Statement by Tim Stevens, Northern Rockies Regional Director, National Parks Conservation Association
“When gray wolves were reintroduced to Yellowstone in 1995, following their eradication from the area in the 1920s, we were hopeful that nature’s balance in our nation’s first national park would return. And in the 17 years since, this is exactly what has happened, research in places like Yellowstone has shown the positive impact that wolves have had on the park’s plants and wildlife. But with the success of the wolf reintroduction, these iconic creatures have been removed from the endangered species list and hunting has ensued in Montana, Idaho and Wyoming.
“And just two years removed from the list in Montana, this year’s hunting season has taken a significant toll on iconic members of Yellowstone’s gray wolf population, which has included the killing of five wolves that were wearing scientific research collars, including one that was arguably Yellowstone’s most popular wolf among staff and visitors, alpha female 832F. The loss of these ‘research wolves’ takes a significant toll on ongoing efforts park service efforts to monitor and study the wolf population.

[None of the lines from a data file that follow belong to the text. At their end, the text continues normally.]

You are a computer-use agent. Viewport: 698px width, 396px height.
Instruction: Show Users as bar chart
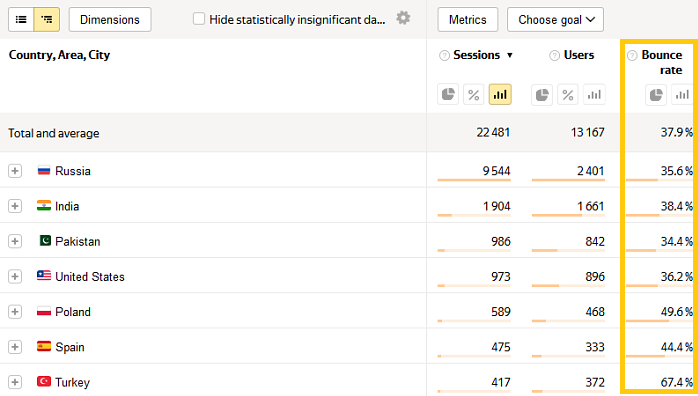[x=594, y=95]
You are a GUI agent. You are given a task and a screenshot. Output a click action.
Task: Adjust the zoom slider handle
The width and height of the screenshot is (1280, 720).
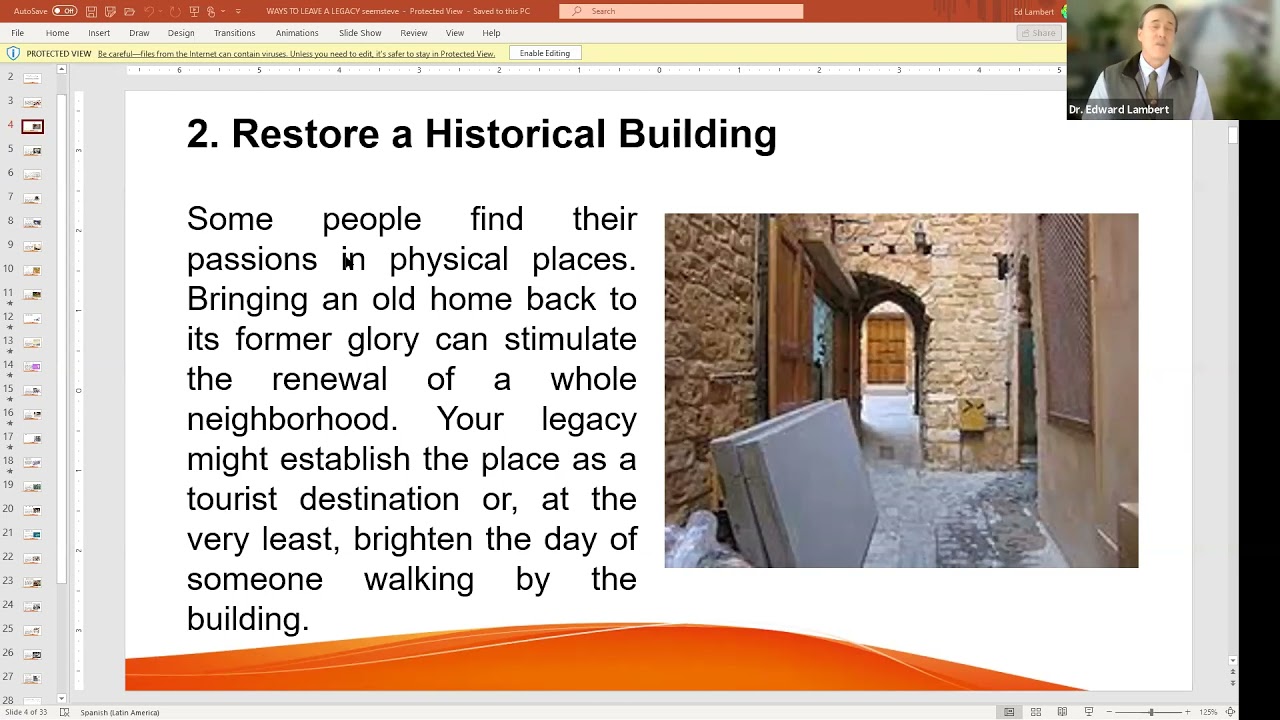click(x=1151, y=712)
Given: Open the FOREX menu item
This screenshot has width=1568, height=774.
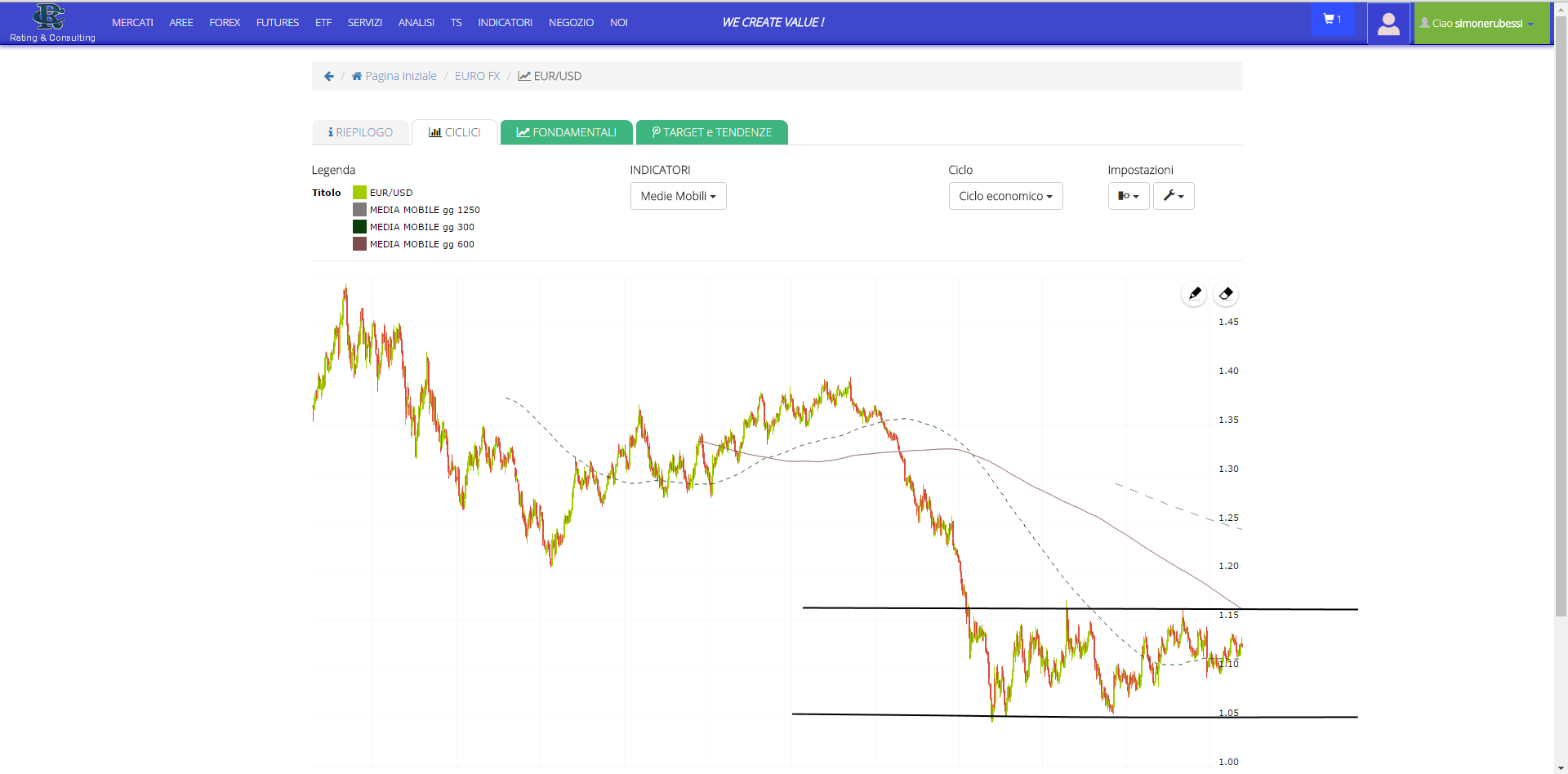Looking at the screenshot, I should click(x=225, y=23).
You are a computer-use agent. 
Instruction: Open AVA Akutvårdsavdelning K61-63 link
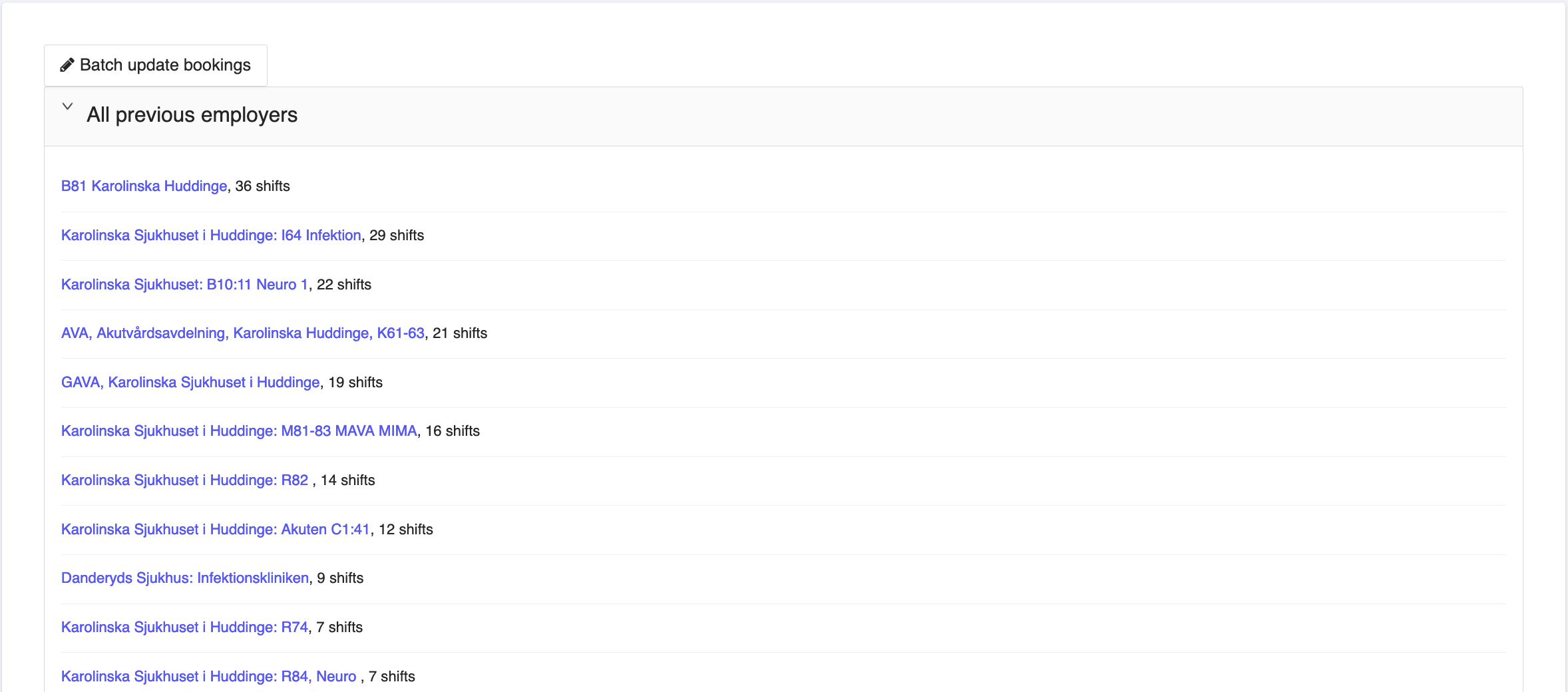[x=242, y=333]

In response to this, the Montana Fish, Wildlife and Parks Commission voted 4-1 to put certain areas around Yellowstone off limits to wolf hunts in an effort to protect park wolves. While this is temporary, we are hopeful that the state commission will set in place a permanent area adjacent to Yellowstone that will protect park wolves that occasionally leave the park’s boundries.
“We applaud the commissioners for this action. Wolves are a well-established part of the economic engine of Yellowstone; a place that draws millions of visitors each year who spend money in our towns and want to see a wide variety of wildlife, including the gray wolf. Additionally, we urge Wyoming, which opened up hunting to gray wolves just this year, to also exercise caution in hunting these animals and use Montana’s situation as a lesson and create appropriate space around the park. The Wyoming Game and Fish Department has the ability and duty to establish protected subunits around parks in Wyoming and greatly limit the take on wolves to ensure that both Grand Teton and Yellowstone wolf packs are better protected.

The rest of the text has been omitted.